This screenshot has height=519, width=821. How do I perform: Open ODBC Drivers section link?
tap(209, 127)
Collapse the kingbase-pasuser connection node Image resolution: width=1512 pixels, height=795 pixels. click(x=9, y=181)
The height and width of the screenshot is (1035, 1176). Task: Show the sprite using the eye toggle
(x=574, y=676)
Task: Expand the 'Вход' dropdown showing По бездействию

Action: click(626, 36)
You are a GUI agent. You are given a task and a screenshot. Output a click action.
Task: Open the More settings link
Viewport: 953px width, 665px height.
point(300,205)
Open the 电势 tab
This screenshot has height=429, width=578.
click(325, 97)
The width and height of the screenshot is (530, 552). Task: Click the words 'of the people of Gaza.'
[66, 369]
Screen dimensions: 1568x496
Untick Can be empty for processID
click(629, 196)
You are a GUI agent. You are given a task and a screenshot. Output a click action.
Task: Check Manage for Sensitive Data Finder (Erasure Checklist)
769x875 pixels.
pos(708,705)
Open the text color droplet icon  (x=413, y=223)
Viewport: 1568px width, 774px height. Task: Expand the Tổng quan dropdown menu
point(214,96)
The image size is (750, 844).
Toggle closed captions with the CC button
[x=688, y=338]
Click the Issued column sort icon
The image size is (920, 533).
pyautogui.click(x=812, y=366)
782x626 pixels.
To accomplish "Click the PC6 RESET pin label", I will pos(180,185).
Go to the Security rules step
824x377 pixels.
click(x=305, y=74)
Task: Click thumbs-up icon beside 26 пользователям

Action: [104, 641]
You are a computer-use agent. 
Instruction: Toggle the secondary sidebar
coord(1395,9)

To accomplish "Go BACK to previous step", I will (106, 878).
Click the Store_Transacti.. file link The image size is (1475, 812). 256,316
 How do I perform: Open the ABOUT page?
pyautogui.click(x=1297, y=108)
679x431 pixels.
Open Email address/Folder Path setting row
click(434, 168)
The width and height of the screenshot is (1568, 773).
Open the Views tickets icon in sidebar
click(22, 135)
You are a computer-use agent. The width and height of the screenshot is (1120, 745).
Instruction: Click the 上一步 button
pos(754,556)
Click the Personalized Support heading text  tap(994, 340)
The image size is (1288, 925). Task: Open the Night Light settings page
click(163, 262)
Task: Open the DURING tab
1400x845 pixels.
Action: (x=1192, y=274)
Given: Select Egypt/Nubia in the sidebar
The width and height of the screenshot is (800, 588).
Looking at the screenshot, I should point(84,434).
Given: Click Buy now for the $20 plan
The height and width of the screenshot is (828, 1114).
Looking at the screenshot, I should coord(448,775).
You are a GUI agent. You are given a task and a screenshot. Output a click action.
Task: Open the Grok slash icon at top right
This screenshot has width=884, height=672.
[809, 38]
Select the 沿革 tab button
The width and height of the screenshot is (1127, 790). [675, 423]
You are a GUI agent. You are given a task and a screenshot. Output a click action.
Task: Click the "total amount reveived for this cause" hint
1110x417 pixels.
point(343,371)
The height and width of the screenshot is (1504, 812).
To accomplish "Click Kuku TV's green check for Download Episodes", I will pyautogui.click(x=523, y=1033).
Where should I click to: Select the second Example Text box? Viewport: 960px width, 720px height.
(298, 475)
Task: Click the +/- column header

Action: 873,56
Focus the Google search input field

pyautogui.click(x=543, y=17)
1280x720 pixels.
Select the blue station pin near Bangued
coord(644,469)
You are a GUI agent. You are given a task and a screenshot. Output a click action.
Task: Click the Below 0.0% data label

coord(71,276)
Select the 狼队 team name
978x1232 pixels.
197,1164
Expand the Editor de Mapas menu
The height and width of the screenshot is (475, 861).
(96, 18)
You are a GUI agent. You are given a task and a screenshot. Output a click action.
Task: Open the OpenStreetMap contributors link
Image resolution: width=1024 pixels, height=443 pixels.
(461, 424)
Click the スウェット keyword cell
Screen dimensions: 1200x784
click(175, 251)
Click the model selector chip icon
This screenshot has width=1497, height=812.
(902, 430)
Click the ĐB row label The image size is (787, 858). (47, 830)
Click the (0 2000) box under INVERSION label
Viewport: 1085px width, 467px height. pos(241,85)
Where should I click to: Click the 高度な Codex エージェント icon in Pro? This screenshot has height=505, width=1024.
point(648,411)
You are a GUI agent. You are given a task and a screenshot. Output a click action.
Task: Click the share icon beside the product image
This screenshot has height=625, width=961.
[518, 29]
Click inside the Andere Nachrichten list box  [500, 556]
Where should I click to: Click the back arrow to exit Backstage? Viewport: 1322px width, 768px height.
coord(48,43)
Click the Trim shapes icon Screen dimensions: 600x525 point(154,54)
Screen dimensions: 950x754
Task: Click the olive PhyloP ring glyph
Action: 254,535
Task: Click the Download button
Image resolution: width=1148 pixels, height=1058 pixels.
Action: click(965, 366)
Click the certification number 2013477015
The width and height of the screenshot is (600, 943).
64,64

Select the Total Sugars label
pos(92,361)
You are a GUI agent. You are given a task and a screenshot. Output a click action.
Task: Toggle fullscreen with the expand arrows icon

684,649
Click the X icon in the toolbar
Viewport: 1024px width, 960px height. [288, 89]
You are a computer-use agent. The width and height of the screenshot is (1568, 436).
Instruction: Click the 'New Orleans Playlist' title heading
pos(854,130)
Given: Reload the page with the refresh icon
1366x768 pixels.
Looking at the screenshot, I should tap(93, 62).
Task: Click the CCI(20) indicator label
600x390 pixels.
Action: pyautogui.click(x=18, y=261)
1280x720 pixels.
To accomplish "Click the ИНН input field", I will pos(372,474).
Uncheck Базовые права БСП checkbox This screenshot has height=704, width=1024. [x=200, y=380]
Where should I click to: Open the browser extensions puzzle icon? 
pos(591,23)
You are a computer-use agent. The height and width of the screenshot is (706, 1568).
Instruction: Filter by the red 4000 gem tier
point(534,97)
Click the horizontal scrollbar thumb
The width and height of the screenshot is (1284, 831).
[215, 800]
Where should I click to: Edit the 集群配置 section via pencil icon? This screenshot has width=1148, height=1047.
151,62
# # # # # # #
#### Short task
Report every line above that contains the word "settings", copying each one in full.

#### Correct response
Task: Open the More settings link
The image size is (1288, 925). Task: Open the Night Light settings page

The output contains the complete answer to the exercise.